The member in state primary is the only member that can accept write operations. Eligible to vote.

1
SECONDARY

A member in state secondary is replicating the data store. Eligible to vote.

2
RECOVERING

Members either perform startup self-checks, or transition from completing a rollback or resync. Eligible to vote.

3
STARTUP2

The member has joined the set and is running an initial sync.

5
UNKNOWN

The member’s state, as seen from another member of the set, is not yet known.

6
ARBITER

Arbiters do not replicate data and exist solely to participate in elections.

An arbiter does not have a copy of data set and cannot become a primary. Replica sets may have arbiters to add a vote in elections for primary. Arbiters always have exactly 1 election vote, and thus allow replica sets to have an uneven number of voting members without the overhead of an additional member that replicates data.

7
DOWN

The member, as seen from another member of the set, is unreachable.

8
ROLLBACK

This member is actively performing a rollback. A rollback reverts write operations on a former primary when the member rejoins its replica set after a failover.

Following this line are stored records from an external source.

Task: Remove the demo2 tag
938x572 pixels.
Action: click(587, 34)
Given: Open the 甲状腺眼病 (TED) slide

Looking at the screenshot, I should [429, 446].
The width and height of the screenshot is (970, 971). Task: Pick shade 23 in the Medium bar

Data is not available for reads.

9
REMOVE

This member was once in a replica set but was subsequently removed.

10

Note:

By default, the measure reports only the Measure Values provided in the table above to indicate the current status of a node. In the graph of this measure however, the same is indicated using the numeric equivalents only.

Is primary switched?

Indicates whether/not a failover occurred from primary to secondary.

Boolean

The values that this measure can report and their corresponding numeric values are listed in the table below:

Measure Value Numeric Value
Yes 1
No 0

Note:

By default, the measure reports only the Measure Values provided in the table above to indicate whether/not a failover has occurred. In the graph of this measure however, the same is indicated using the numeric equivalents only.

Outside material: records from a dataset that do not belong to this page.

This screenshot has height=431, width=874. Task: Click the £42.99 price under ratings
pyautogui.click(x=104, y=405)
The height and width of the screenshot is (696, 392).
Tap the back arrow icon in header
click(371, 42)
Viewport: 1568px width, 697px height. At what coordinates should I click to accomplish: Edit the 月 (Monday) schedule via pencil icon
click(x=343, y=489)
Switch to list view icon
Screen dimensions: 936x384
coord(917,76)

The detailed diagnosis of this measure reveals the current primary, the previous primary, and when the failover occurred. With the help of these details, administrators will be able to rapidly identify which primary failed, and which secondary node has now been elected as the primary.

Uptime

Indicates the total uptime of this member node.

Minutes

A very low uptime could imply that the member node restarted recently.

Last heartbeat time

Indicates the time that has elapsed since the last heartbeat was received from this node.

Secs

If the value of this measure increases consistently, it could imply a prolonged non-availability of the member node.

Is primary?

Indicates whether/not this node is the primary node of the replica set.

 

The values that this measure can report and their corresponding numeric values are listed in the table below:

Measure Value Numeric Value
Yes 1
No 0

Note:

By default, the measure reports only the Measure Values provided in the table above to indicate whether/not a node is the primary node. In the graph of this measure however, the same is indicated using the numeric equivalents only.